In a room further on there is an interesting series of miniature portraits of the Medici, from Giovanni di Averardo to the family of Duke Cosimo. Six of the later ones are by Bronzino.

At the end of the corridor, by Baccio Bandinelli's copy of the Laocoön, are three rooms containing the drawings and sketches of the Old Masters. It would take a book as long as the present to deal adequately with them. Many of the Florentine painters, who were always better draughtsmen than they were colourists, are seen to much greater advantage in their drawings than in their finished pictures. Besides a most rich collection of the early men and their successors, from Angelico to Bartolommeo, there are here several of Raphael's cartoons for Madonnas and two for his St. George and the Dragon; many of the most famous and characteristic drawings of Leonardo da Vinci (and it is from his drawings alone that we can now get any real notion of this "Magician of the Renaissance"); and some important specimens of Michelangelo. Here, too, is Andrea Mantegna's terrible Judith, conceived in the spirit of some Roman heroine, which once belonged to Vasari and was highly valued by him.
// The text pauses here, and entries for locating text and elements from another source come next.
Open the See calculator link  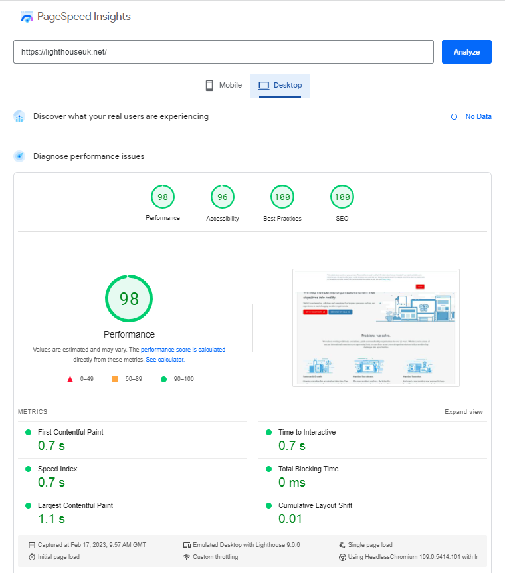pyautogui.click(x=165, y=359)
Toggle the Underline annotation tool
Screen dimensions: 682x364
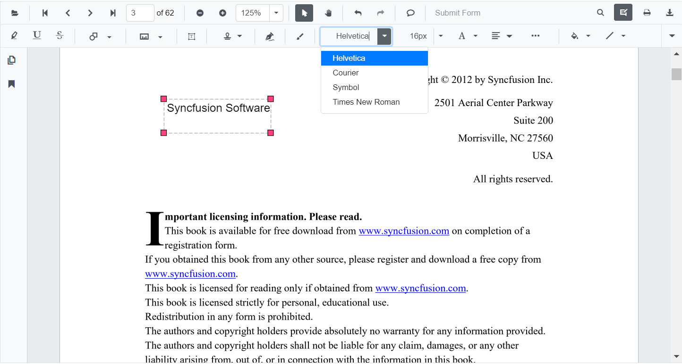point(36,36)
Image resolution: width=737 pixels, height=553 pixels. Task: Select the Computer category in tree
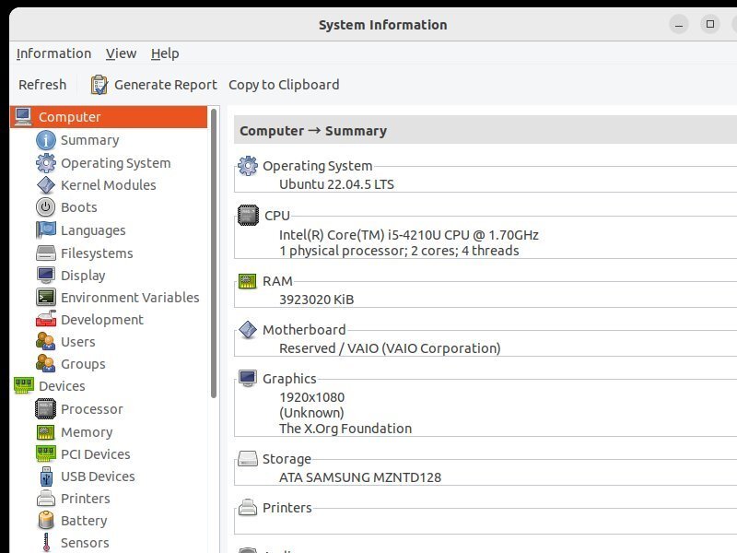(x=70, y=117)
It is dated 1491, and should be compared with Botticelli's rendering of the same theme.

CHAPTER VI

Or San Michele and the Sesto di San Piero

"Una figura della Donna mia
s'adora, Guido, a San Michele in Orto,
che di bella sembianza, onesta e pia,
de' peccatori è gran rifugio e porto."
(Guido Cavalcanti to Guido Orlandi.)

AT the end of the bustling noisy Via Calzaioli, the Street of the Stocking-makers, rises the Oratory of Our Lady, known as San Michele in Orto, "St. Michael in the Garden." Around its outer walls, enshrined in little temples of their own, stand great statues of saints in marble and bronze by the hands of the greatest sculptors of Florence–the canonised patrons of the Arts or Guilds, keeping guard over the thronging crowds that pass below. This is the grand monument of the wealth and taste, devotion and charity, of the commercial democracy of the Middle Ages.